LSE Chief Executive Officer Clara Furse, who in addition to Nasdaq has rejected three other suitors since 2004, has said the U.K. exchange could remain independent bolstered by a growth in trading. Today, the 308-year-old exchange said Nasdaq’s bid was “ill-considered” and that it would pursue “competitive, collaborative and strategic opportunities.”
Investors including Samuel Heyman and New York-based hedge fund Paulson & Co. have both added to their stakes in LSE on expectation of a deal at a higher price than Nasdaq. Together, they’ve amassed a 16.4 % stake in the LSE, paying as recently as last week more than Nasdaq’s offer.
“Shareholders believe there’s a higher bid out there and are holding LSE stock on speculation a better offer is coming,” said Bruce Weber, a professor at the London Business School who follows exchanges. “London management has been playing hardball and didn’t engage with Nasdaq.”
Shares in LSE have gained 23 % since Nasdaq’s first bid was disclosed March 10. The stock had traded above Nasdaq’s offer since Nov. 20 when the company decided to appeal directly to shareholders.
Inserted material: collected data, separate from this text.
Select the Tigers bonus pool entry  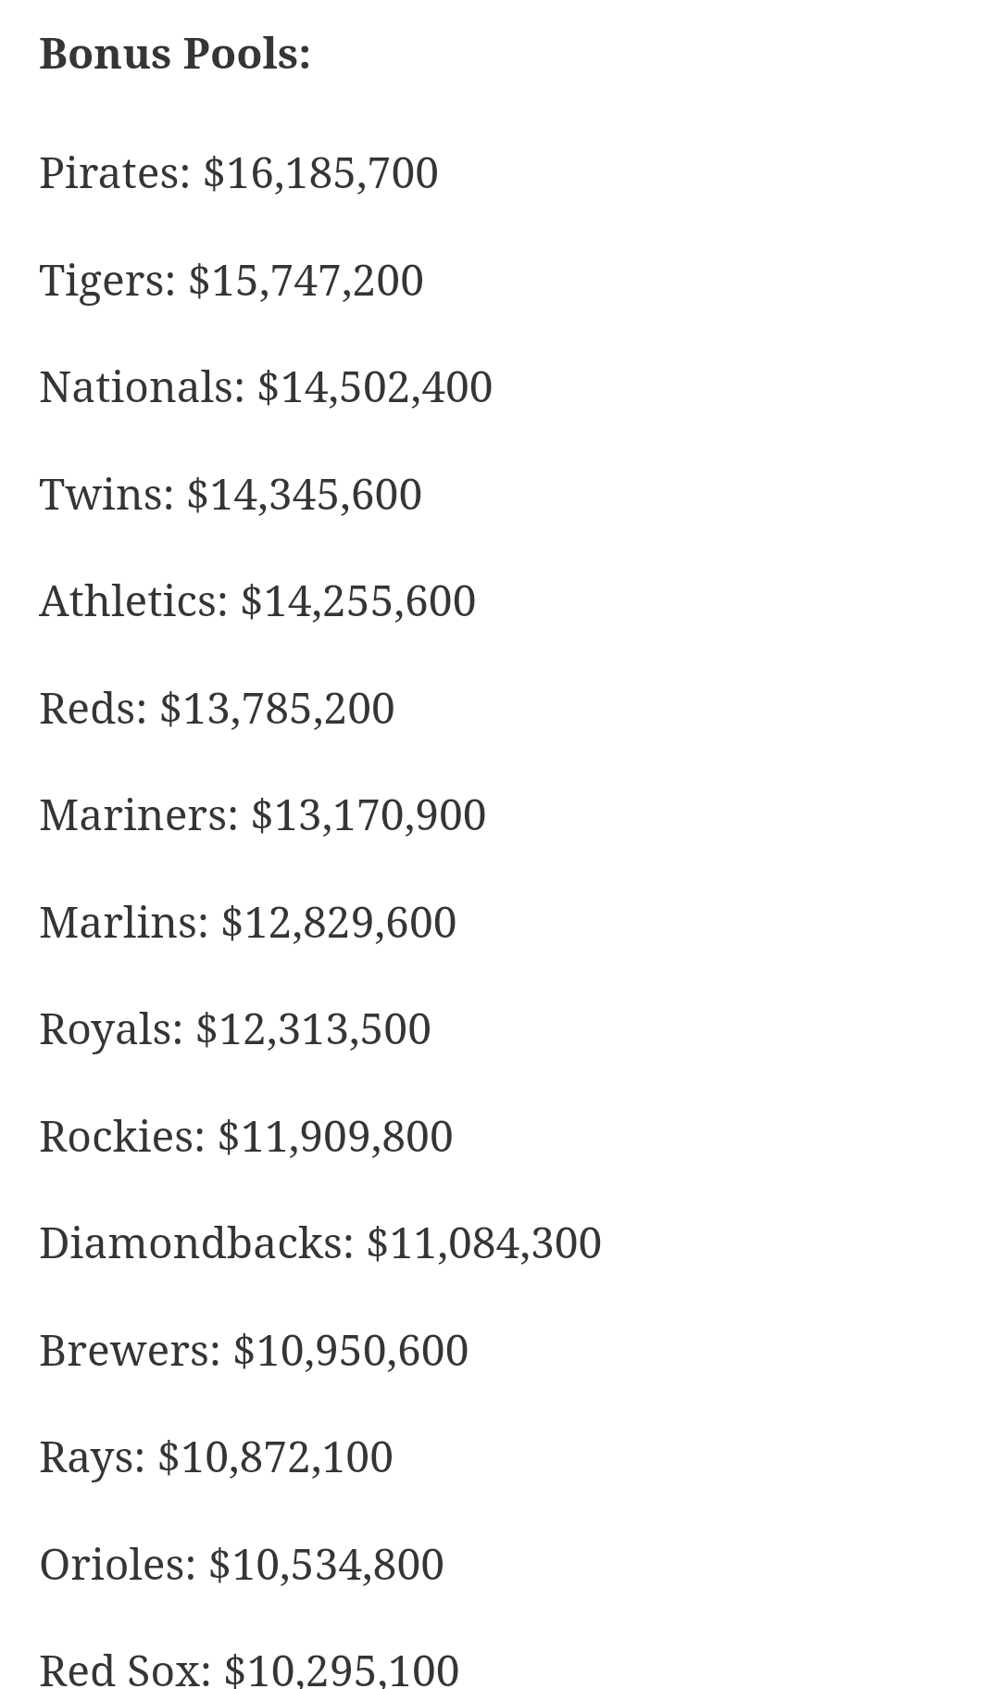[231, 281]
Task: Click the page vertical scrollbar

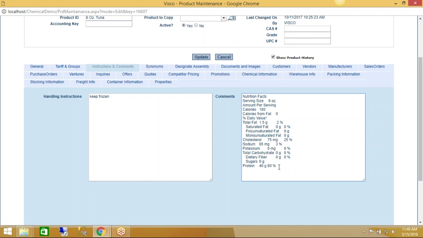Action: click(x=420, y=119)
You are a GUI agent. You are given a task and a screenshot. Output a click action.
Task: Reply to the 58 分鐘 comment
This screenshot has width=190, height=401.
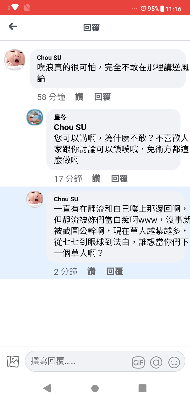pos(103,97)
It closed unchanged yesterday at 1,282 pence, or 3.1 % higher than Nasdaq was willing to offer.Nasdaq shares have slipped 15 % since March 10 as the company failed to draw the LSE to negotiate a deal. Shares of rival NYSE Group have advanced 24 % during the period, while Euronext has jumped 63 %. “Nasdaq seems to need the LSE more than the LSE needs Nasdaq, with their cross-town rival getting bigger and expanding internationally,” said Michael Pagano, a finance professor at Villanova University in Villanova, Pennsylvania. “The LSE seems to have a strong position, where they are attracting more and more order flow.”
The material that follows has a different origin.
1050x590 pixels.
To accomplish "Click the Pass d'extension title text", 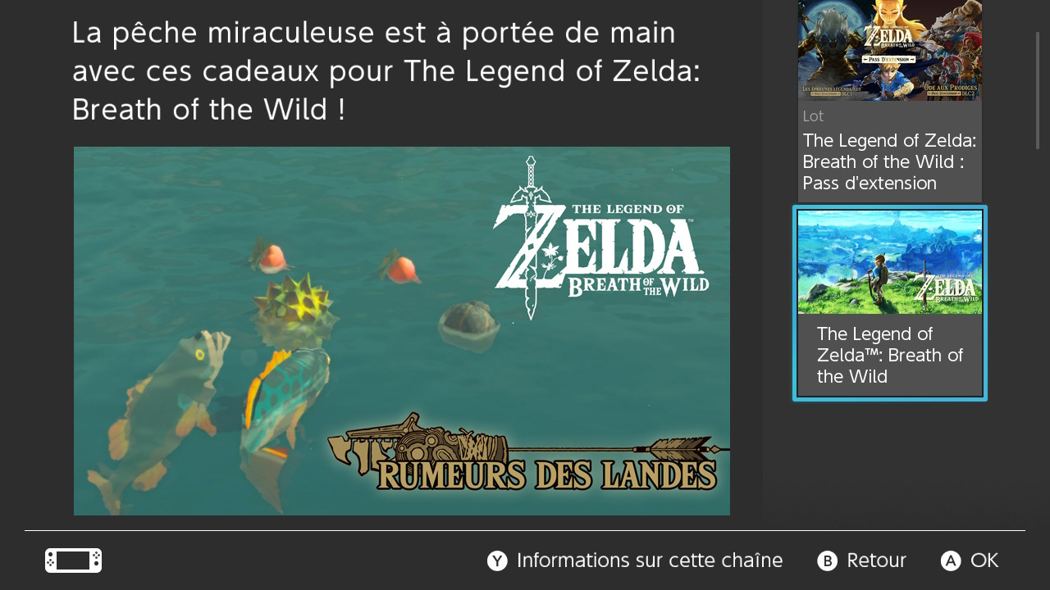I will pos(889,161).
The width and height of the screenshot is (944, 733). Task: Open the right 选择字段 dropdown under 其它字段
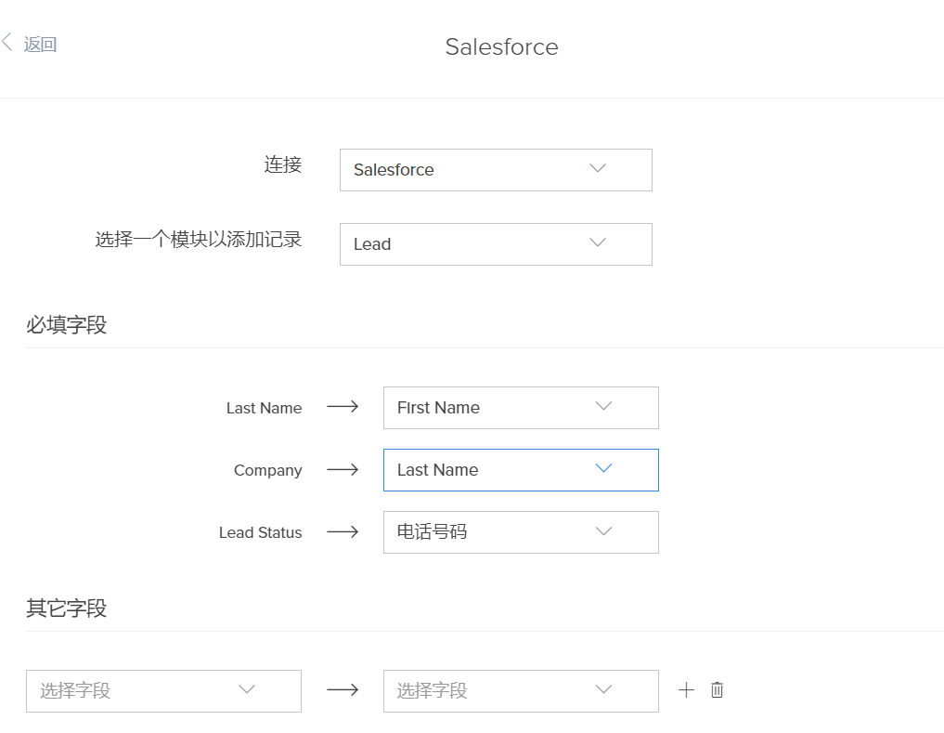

Nasdaq may either decide to hold on to its LSE stake until it can make a new offer in a year, or attempt to sell the investment for a gain, according to Sandler O’Neill & Partners analyst Richard Repetto. If it manages to sell its LSE investment for more than 1,200 pence, Nasdaq could boost profit this year by as much as 23 cents a share, Repetto said.“Most of the scenarios result in generally positive outcomes with Nasdaq realizing a gain in its LSE position,” said Repetto, who has a “buy” rating on the stock.Nasdaq bought a 28.75 % stake in the LSE on the open market from April through November, paying an average of 1,193 pence a share.
Furse said last month new listings and a projected increase of about 40 % in daily trading for fiscal 2008 would allow the LSE to remain independent. Nasdaq says the LSE’s forecasts are “misleading” and the exchange remains “complacent” in the face of growing competition and regulatory changes.
A group of eight investment banks, including Deutsche Bank AG and Goldman Sachs Group Inc., plan to create this year an equity market to challenge European exchanges. With the plan, known as Project Turquoise, the firms seek to benefit from new European rules that take effect in November called the Market in Financial Instruments Directive, or Mifid, which is designed to stimulate competition.The new rules could reduce the profitability of the LSE, Nasdaq said on 11 February.“The accuracy or inaccuracy of LSE’s projections can only be proven through the passage of time and Nasdaq, as LSE’s largest shareholder, will monitor with interest how the business performs going forward,” Nasdaq said in the statement.